Our first Monday with half staff, flags flying at half staff, if we had a staff, or a flag, but after Layoffs, Phase I, it was quiet. And nice. And I was online all day, exchanging comments with a LiveJournal friend, via email notification, and I checked email almost as often as my home program does it for me, which is every five minutes for those keeping score, so not quite as often, but often. It was fun. Like carrying on a conversation all day, but not really.

And the record store posted their photos of the fans meeting Moby at the little 'meet and greet', and I yanked mine off the site, and I post it for posterity now, and because wow, it turned out well. I still feel bad that I approached Mo not just to get my book and CD signed, but to tell him about his journal archives needing a redesign. I can't help it, I can be a geek, and I know he can too, so I hope he's cool that I didn't just gush, like I should have.

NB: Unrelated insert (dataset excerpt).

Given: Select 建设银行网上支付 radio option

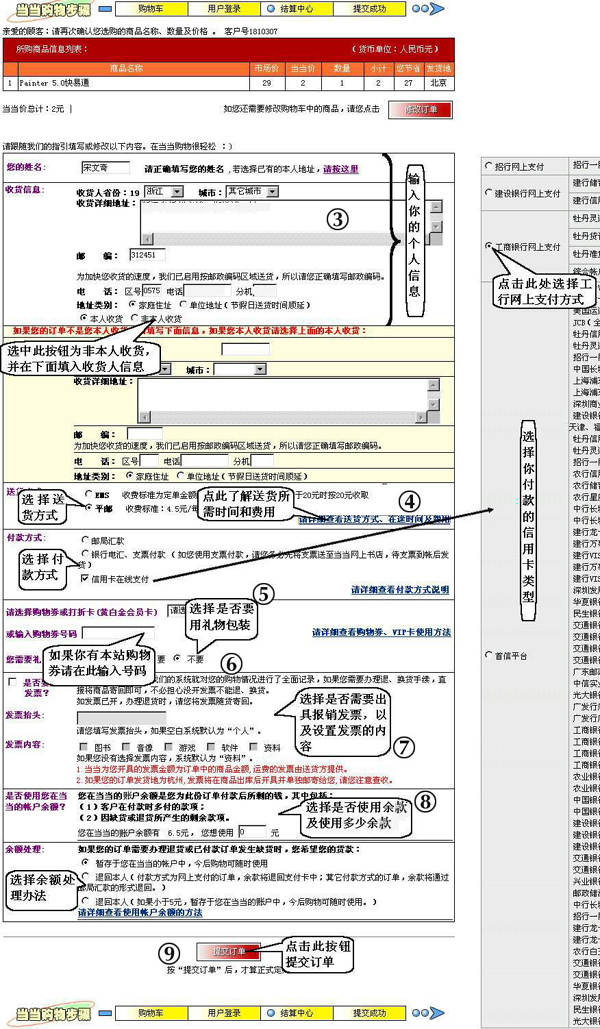Looking at the screenshot, I should (488, 193).
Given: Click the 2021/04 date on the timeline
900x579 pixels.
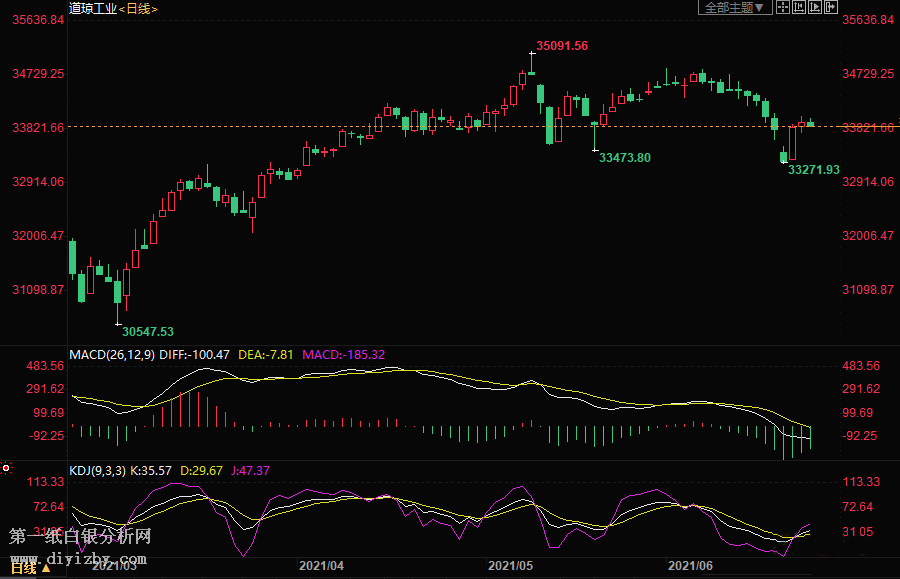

I also figured, well, I met him before, and I'm not into the groupie thing, no, I like Mo for who he is, and I read about who he is in his journal, one of my very first online journal crushes. I still crush, big time, so I wanted him to know I've been reading for four years, and well, it's important that I, or he, or anyone can go back in time and read what he wrote on, say, September 11th, 2001, just for an example. As it stands now, it would be very difficult to find that entry.

It was constructive criticism, I felt I had to say something. Me, the little activist, the armchair activist, the upstart, the, well, keep going on your own if you must.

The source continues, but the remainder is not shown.